Blue

by Olivia Wakeford. Shortlistee of the Best Short Story for Children or Young Adults competition 2021

Mum paced from door to window and back again, her dress billowing behind her. Three steps. Turn. Three steps. Turn. The sound of her slippers slapping reminded Amy of a waddling duck.

Slap. Slap. Slap. Squeeeeeak. Slap. Slap. Slap. Squeeeeeak.

Mum had been pacing for the last forty-three minutes according to the clock on the wall. It was making it really hard for Amy to concentrate. Not to mention the smell of over-boiled cabbages and sharp disinfectant which was drifting down the corridor.

‘Where is she?’ Mum said for the thousandth time, eyes on the driveway. Thick iron bars framed the long window, cutting the view of the lawns and craggy Welsh mountains into strips.
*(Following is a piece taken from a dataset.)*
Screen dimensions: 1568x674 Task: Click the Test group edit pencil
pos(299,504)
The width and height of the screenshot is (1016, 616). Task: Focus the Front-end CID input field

Slap. Slap. Slap. Squeeeeeak. Slap. Slap. Slap. Squeeeeeak.

Amy, her brow furrowed in concentration, traced the outline of a giant caterpillar on the paper Nurse Lydia had found her. She sat cross-legged on the lumpy mattress, the blanket scratchy on her bare skin. The drawing was laid flat in front of her and it was going quite well, if she said so herself. Once she’d finished tracing, she was going to colour the caterpillar’s body green and face red, like the book. Then she was going to add something Mum wasn’t expecting which would make her smile.

Slap. Slap. Slap. Squeeeeeak. Slap. Slap. Slap. Squeeeeeak.

They didn’t have many children’s books in Ward Five because everyone was a grown-up. It was either the caterpillar book or the one about the cat stuck in a well, but Amy had drawn that one six times already.

She picked up the green crayon and started work on the caterpillar’s body, careful not to go over the lines. The one she’d drawn last week hadn’t been as good as this. It’d been her first try and afterwards she’d realised she’d left two legs off and an antennae.